- Born: Greta Jessie Bradsen 1979 (age 46–47) or 1981 or 1982 (age 44–45) Adelaide, South Australia, Australia
- Occupation: Operatic soprano
- Spouse: Didier Elzinga
- Children: 2
- Father: John Bradman
- Relatives: Sir Don Bradman (grandfather)

= Greta Bradman =

Australian operatic soprano

Greta Jessie Bradman ( Bradsen; born 1979 or 1982) is an Australian operatic soprano.

==Career==
Richard Bonynge selected Bradman to sing the title role in a concert performance of Handel's Rodelinda in 2014.

Bradman was the subject of two episodes of the ABC TV program Australian Story in 2015. Later that year, she joined David Hobson, Teddy Tahu Rhodes, and Lisa McCune for a concert tour of the five Australian mainland state capitals. Bradman's name was added as a critics' choice to the Walk of Fame at the Adelaide Festival Centre.

After guest presenting in 2016, in 2017 Bradman joined ABC Classic FM as a presenter.

2017 saw Bradman's only performance in a fully staged opera as Mimì in Gale Edwards' production of La bohème for Opera Australia in the Sydney Opera House. Bradman – with vocalist Luke Harrison, guitarist Karin Schaupp and the Queensland Ballet – performed "Eliza Aria" from Elena Kats-Chernin's Wild Swans in the 2018 Commonwealth Games closing ceremony.

Bradman sang "Advance Australia Fair" at the state memorial service of Shane Warne in March 2022 at the MCG.

Opera Australia appointed Bradman to its board of directors in August 2024.

Bradman was appointed Member of the Order of Australia (AM) in the 2025 King's Birthday Honours.

==Personal life==
Bradman was born in Adelaide as Greta Bradsen. She is a granddaughter, and the eldest grandchild, of cricketer Sir Donald Bradman, at whose funeral she sang in 2001 and who inspired her singing. Her father John had changed his name from Bradman to Bradsen to escape the inevitable connection with his father's celebrity, but the family changed back to Bradman when Greta was a teenager. Shortly after her grandfather's death, she struggled with self-harm issues.

Her husband is Didier Elzinga, the co-founder and CEO of software company Culture Amp. They have two sons.

Bradman has a master's degree in psychology and is a registered psychologist.

In 2015, Bradman was featured in two episodes of the Australian TV series Australian Story, where she appeared along with her father John Bradman and siblings Tom and Nick Bradman.

YOUR OBJECTIVE. Pick up the Greta Bradman article after its final sentence and write the next part. The data below is separate from the Greta Bradman article.

GIVEN INFORMATION.
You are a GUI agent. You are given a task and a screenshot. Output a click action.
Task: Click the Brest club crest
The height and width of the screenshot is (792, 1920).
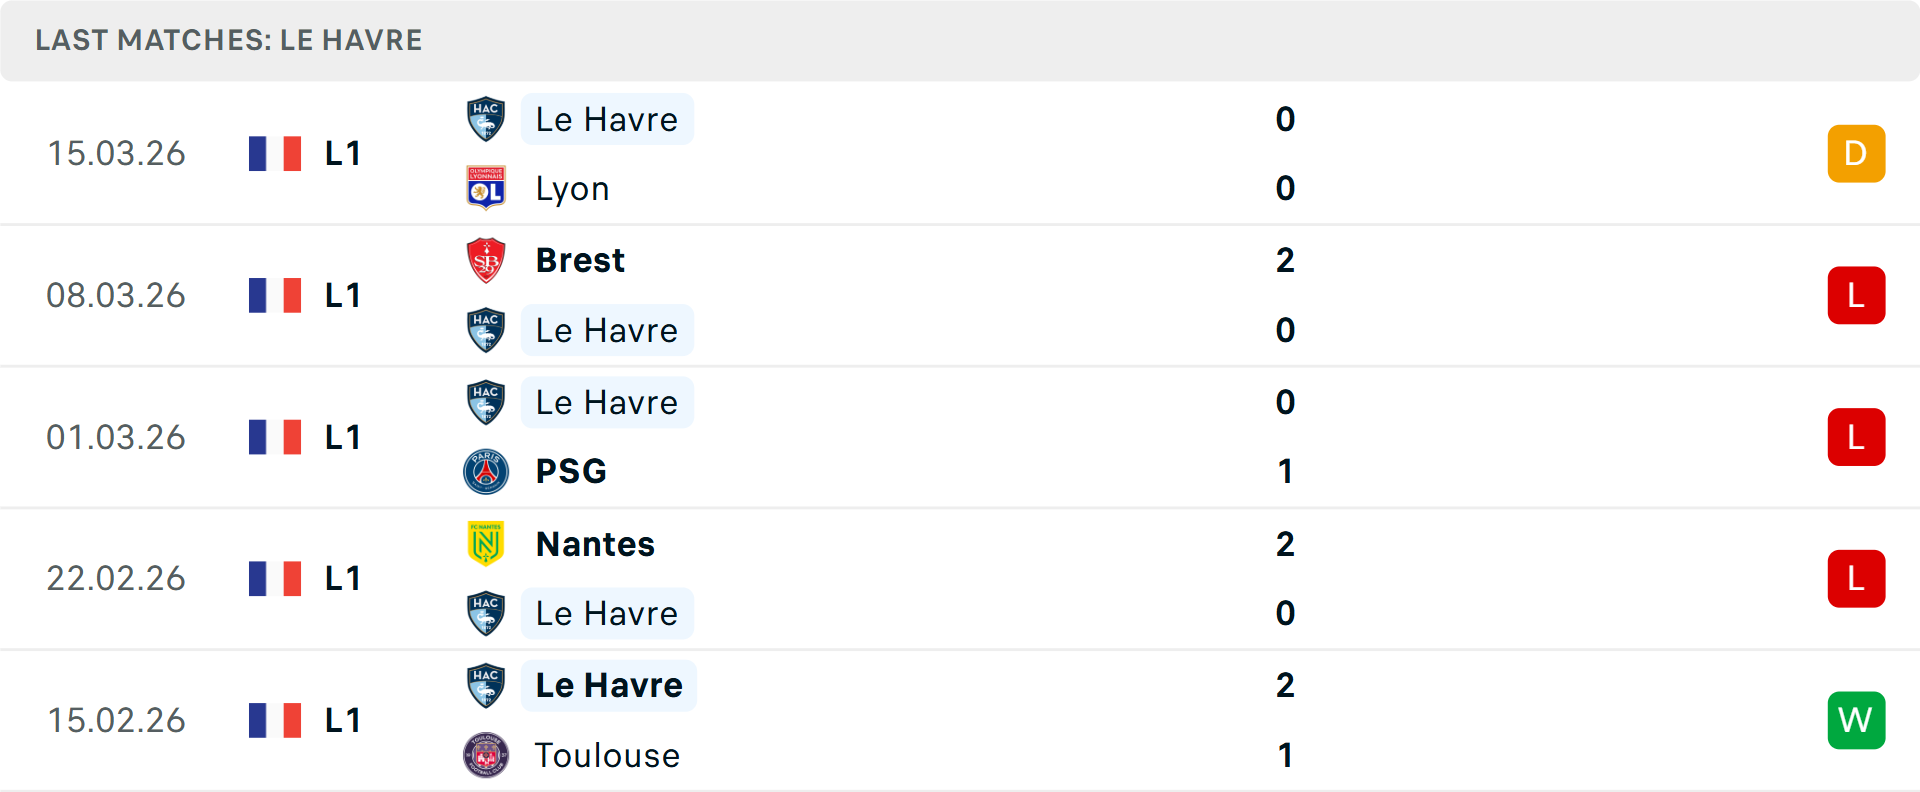tap(485, 261)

RIGHT ANSWER.
==Discography==
===Albums===

List of albums, with Australian chart positions
| Title | Album details | Peak chart positions |
AUS
| Forest of Dreams – Classical Lullabies to Get Lost In | Released: August 2010; Format: CD, Digital; Label: Sony Music Australia; | – |
| Grace | Released: August 2011; Format: CD, Digital; Label: Sony Music Australia; | – |
| My Hero (with English Chamber Orchestra & Richard Bonynge) | Released: 7 August 2015; Format: CD, Digital; Label: Greta Bradman, Decca (481 1894); | – |
| From Broadway to La Scala (with David Hobson, Lisa McCune, Teddy Tahu Rhodes) | Released: 2017; Format: CD, Digital; Label: Greta Bradman, Decca (481 1894); | – |
| Home (with Adelaide Symphony Orchestra, Adelaide Chamber Singers & Luke Dollman) | Released: April 2018; Format: CD, Digital; Label: Greta Bradman, Decca (481 6564); | 30 |
| The Aussie Album (with Benaud Trio) | Released: 2018; Format: CD, Digital; Label: Greta Bradman, Decca (481 7164); | – |
| Mendelssohn: String Quartets No. 1 & 2 (with Tinalley Quartet) | Released: February 2019; Format: CD, Digital; Label: Tinalley Quartet; | – |

==Awards and nominations==
===ARIA Music Awards===
The ARIA Music Awards are presented annually from 1987 by the Australian Recording Industry Association (ARIA).

! Ref.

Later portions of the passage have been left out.